Advice: Using expert investigation

Workplace investigations examine formal complaints and allegations such as grievances, whistle blowing, disciplinary cases and fraud.

Alison Driver Metisby Alison Driver, Metis HR.

Expert investigation obtains a clear picture of the situation through evidence gathering and analysis. The employer must be able to defend their position should a dismissal case go to tribunal and show that they have undertaken an appropriate level of investigation.

This is how allegations against an employee could play out:

Scenario 1 Your company’s HR department or outsourced supplier commissions an investigation from InvestigHR, in line with your company’s disciplinary policy. InvestigHR carries out the investigation on behalf of you, the employer.

InvestigHR provides a fully cross-referenced report establishing the facts of the matter backed up by a comprehensive evidence pack. The report and pack are often upwards of 300 pages if required.

Your manager is free to act as an expert witness, if required, providing valuable evidence to the investigation. This could not be submitted if the manager was investigating.

Scenario 2 You choose a manager to do the investigation. They commit several days to their report, but it is only a few pages because they’re specialists in what they do, not employee investigations. It’s lacking both quantity and quality, and you cannot establish fairness or reasonable grounds (both of which are essential at tribunal).
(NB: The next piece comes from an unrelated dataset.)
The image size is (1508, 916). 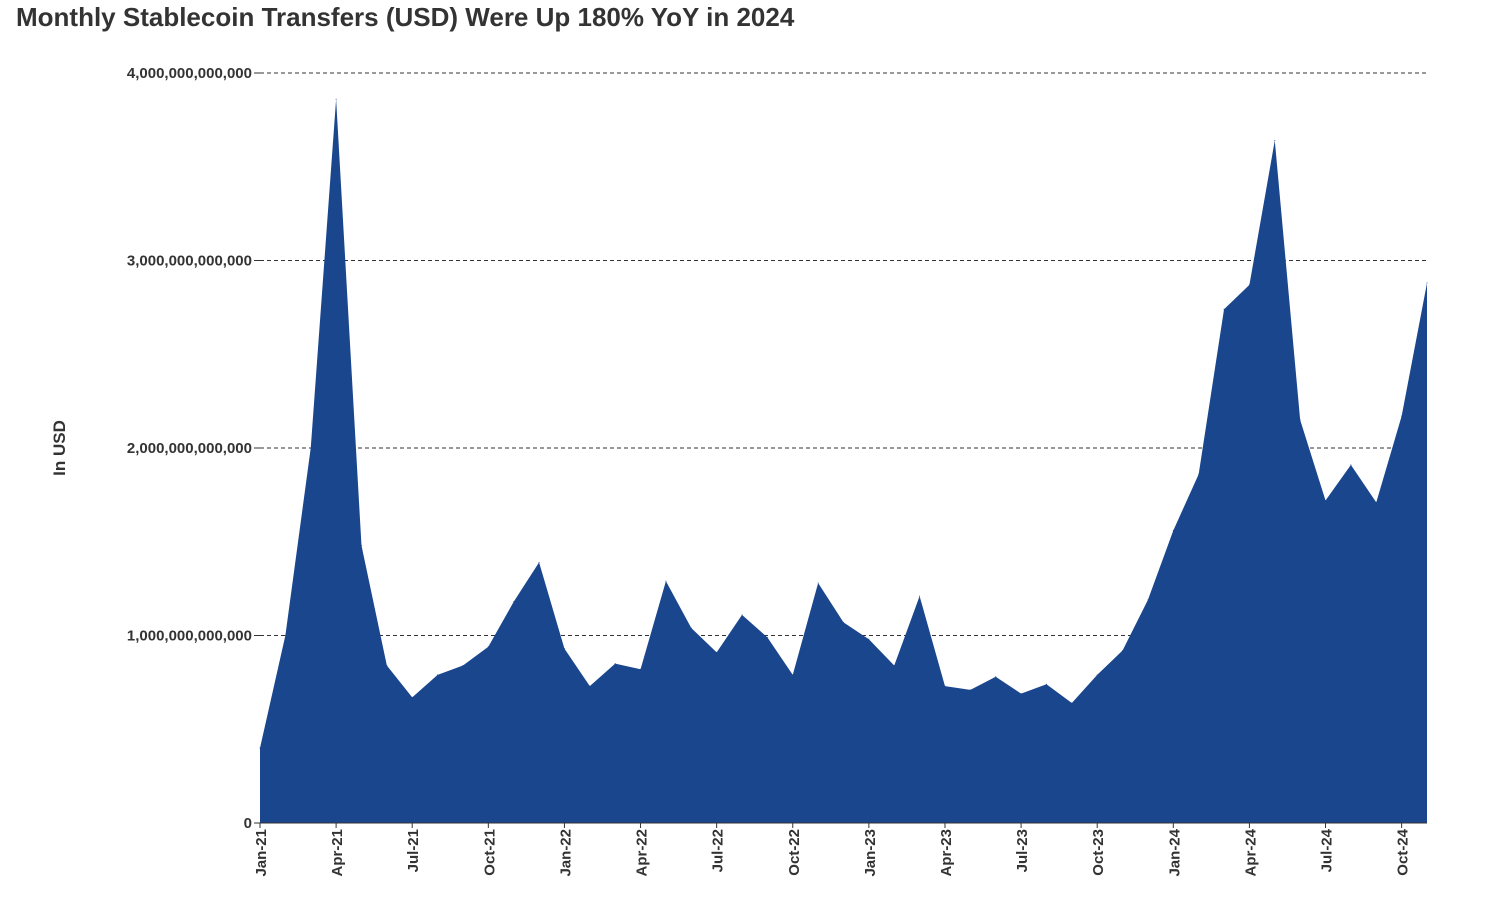 What do you see at coordinates (414, 850) in the screenshot?
I see `x-tick-label: Jul-21` at bounding box center [414, 850].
Your company has two choices: keep the problem employee or sack them and face a compensation claim with the potential of relying on an inadequate defence. An expert investigation leads to a considered decision which increases the likelihood of supporting an outcome of fair dismissal should the employee decide to take the matter to an employment tribunal. It gives you the ammunition to confidently choose the best outcome for your business.